- From: Gavin Nicol <gtn@eps.inso.com>
- Date: Thu, 12 Jun 1997 08:46:33 -0400
- To: w3c-sgml-wg@w3.org
James writes: >We shouldn't be mandating a particular character encoding for an API. An >application should be able to use UTF-8 or UTF-16 or UCS-4, as it sees fit. Right. This has nothing do do with a language spec. as I said earlier. >> I have no sympathy >>for the ISO claim that the 31-bit version is more fixed-width in >>any meaningful sense, since Unicode is full of combining characters >>anyhow. > >Not all scripts have combining characters.

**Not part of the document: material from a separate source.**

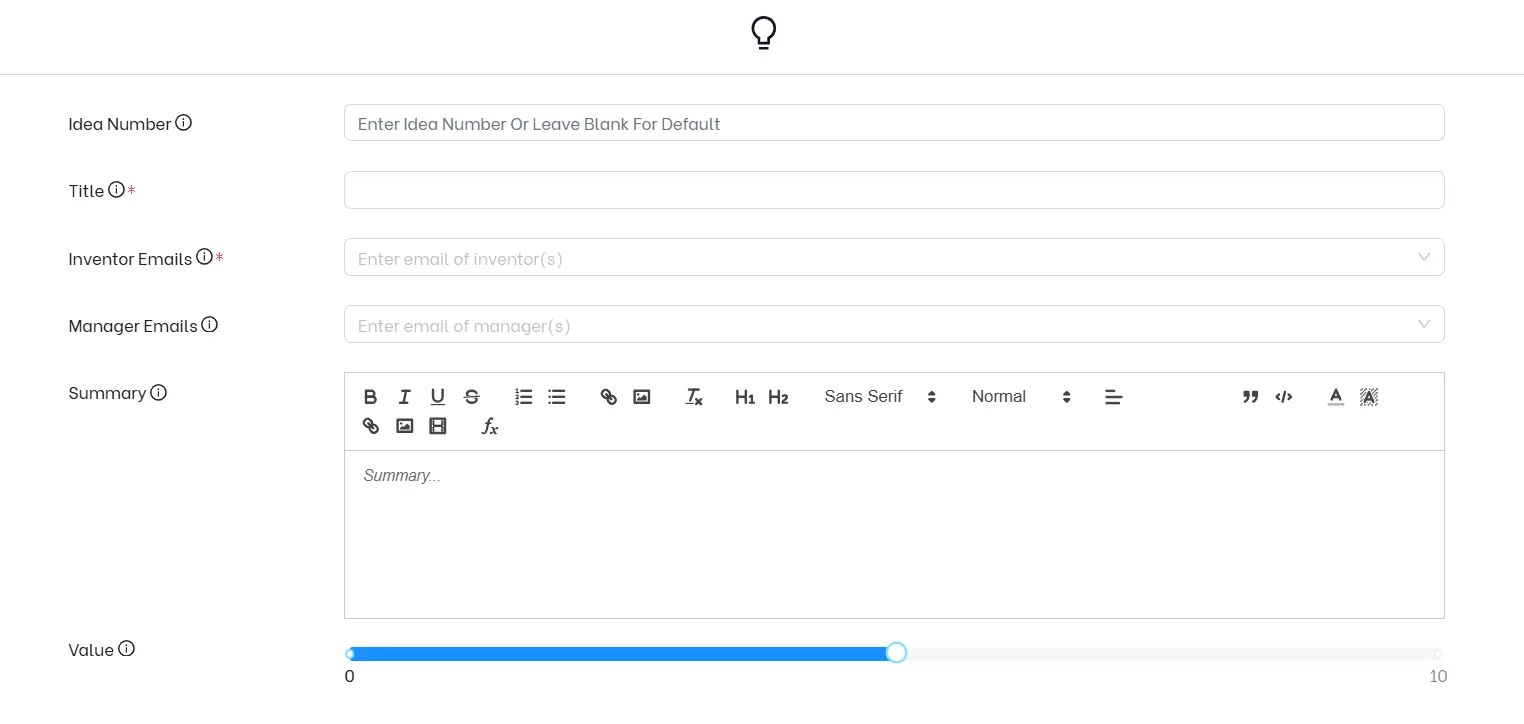Expand the Inventor Emails dropdown
1524x724 pixels.
[x=1423, y=258]
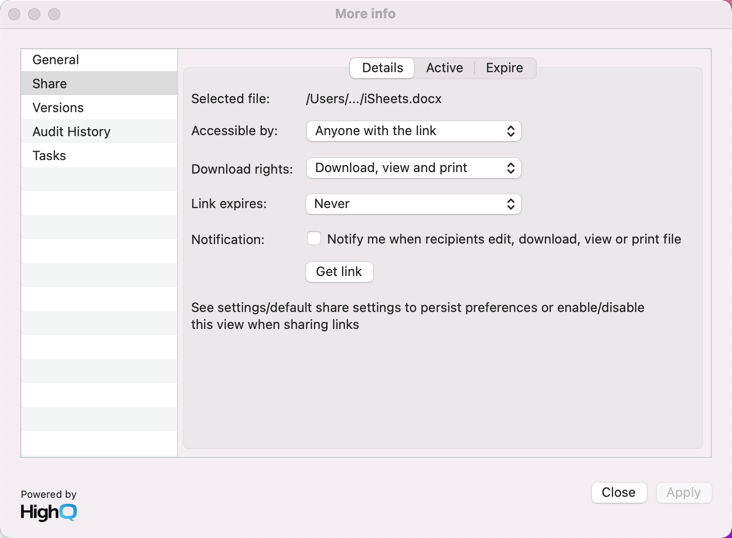Click the Download rights dropdown arrows

tap(511, 168)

If I am working with a script >that doesn't have combining characters and does use a lot of characters >outside the BMP (Chinese for example), then it would make sense to use >internally a 32-bit fixed width encoding. Right. The other important thing is that if the range of encodings accepted is limited to those used in a local sense, one should be able to build a processor/parser optimized for that particular case. >The place where this needs to be addressed is when you do a binding of the >DOM to a particular programming language. At that point you need to say how >the data types provided by that programming language are used to represent >the abstract character data type. Right. I suggested to Tim earlier, in the context of the DOM, that the DOM shopuld only specify that characters are stored in a "string". The actual implementation of a string should be decided by the application architecture (i.e. a JAVA application would use String, a C application would use wchar_t* etc.) I think we have a few issues with the declaration, but other than that, the only issue we have is deciding which coded character set to use in the SGML declaration for XML. As I said before, I think ISO 10646 is better for this. One again, encodings are *not* an issue for XML-lang.
Received on Thursday, 12 June 1997 09:03:38 UTC